Scrappy, throw-away pop gems have been the fodder of Melbourne’s Woollen Kits since their first two seven-inches, Teenage Love and Maths. Punk-indebted with a grinning sheen, their pre-LP output featured a stiff-edged nonchalance that kept the tracks short and halted song development in favour of rapid-fire bops. Four Girls is their second LP of 2012, following February’s self-titled debut – a record that yielded track-of-the-year contenders in ‘Out of Whack’ and ‘University Narcolepsy’ and continues to be one of the strongest albums of the year. Released seven months later, having been recorded at Airey’s Inlet just two months after Woollen Kits’ release, Four Girls reveals a very different-sounding band to the one that appeared on their eponymous debut.
Outlining a series of romances dead and alive, Four Girls sees Woollen Kits peering out of boarded-up garage windows at girls across the street. The record’s name comes from the tracks ‘Cheryl,’ ‘Sandra,’ ‘Susannah’ and ‘Shelley,’ but those four aren’t the only love interests on this record. All of these tracks are songs of the heart, whether a girl’s name marks the title or not. A distant partner haunts ‘So Cold’, while a desperate boyfriend reaches out on ‘Back To You’ before watching her walk away on ‘On the Move.’ These are doe-eyed dedications of love that are nonetheless capable of moving on quickly: in doing so, they make way for the appearance of new sounds.
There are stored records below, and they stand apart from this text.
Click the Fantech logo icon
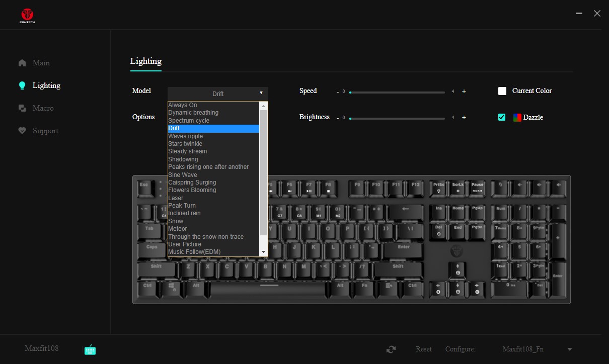 28,16
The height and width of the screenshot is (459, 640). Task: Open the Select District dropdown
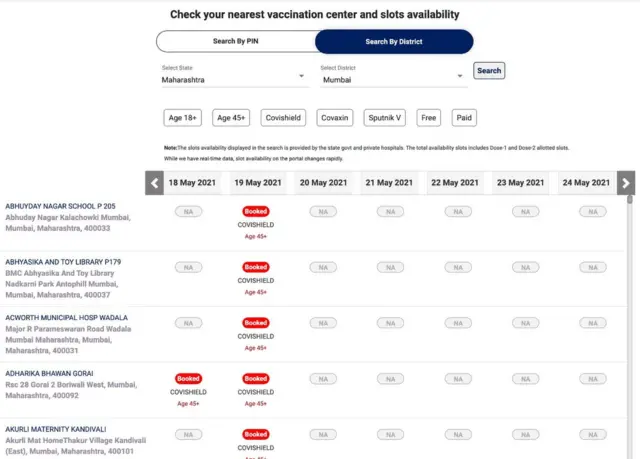393,78

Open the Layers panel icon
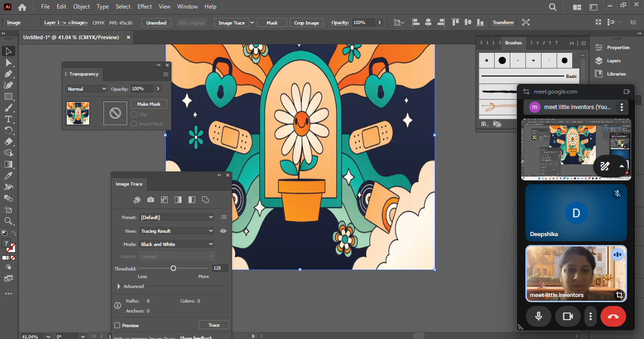click(x=599, y=61)
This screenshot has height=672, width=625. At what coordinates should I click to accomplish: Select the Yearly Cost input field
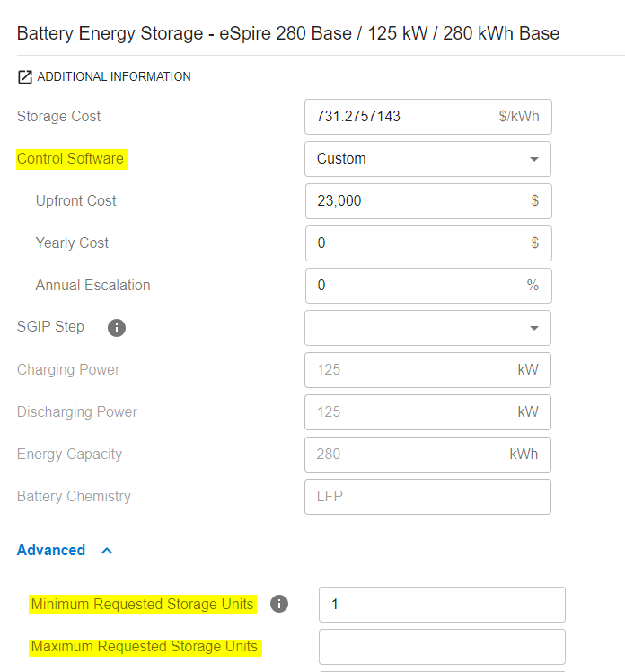tap(418, 243)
On Four Girls, guitarists Tom Hardisty and Leon Applebee let two new guitar tones dominate the mix: a gnarling jangle and a bass-heavy second. Everything is more drawn out, too. Vocals are moaned instead of spat, songs take the time to dwell in the repetition of their hooks and there’s even a six-minute heart-breaker to close out the record. The appearance of Hugh Young’s saxophone on ‘Susannah’ (and the sax-mimicking guitars on other tracks) brings the band even further from their roots, proof that we’re no longer in the Beat Happening territory of Woollen Kits’ earlier days. In tracks like ‘Please’ and ‘Susannah,’ it’s clear that someone in the band has pulled out their Velvet Underground records, while Tom Ridgewell even hints at Dylan-esque balladeering in his rearing whines on ‘On the Move.’ If they were taking cues from the ‘70s and ‘80s on their earlier recordings, Woollen Kits are now testing the waters of the ‘50s and ‘60s, trying a brand of cherry-sweetened rock ‘n’ roll which, despite an entrenchment in hard-edged sensibilities, is perfectly worthy of taking home to your mother.
The primary charm of Woollen Kits is still the interplay of Hardisty’s deep-throated pop songs and Ridgewell’s scrappier upper octave, but there’s more to the band on this release. Now, there are a couple of unique guitar tones and a relaxed patience stirred into the pot, and by expanding their influences, Woollen Kits are more definitively finding their own sound. It may lack the edge of Teenage Love and Woollen Kits, but even through Four Girls’ fresh-faced and polite exterior, it still finds time to loosen the tie and throw rocks at your daughter’s window. Woollen Kits aren’t exactly punks any more, but that doesn’t make them saps.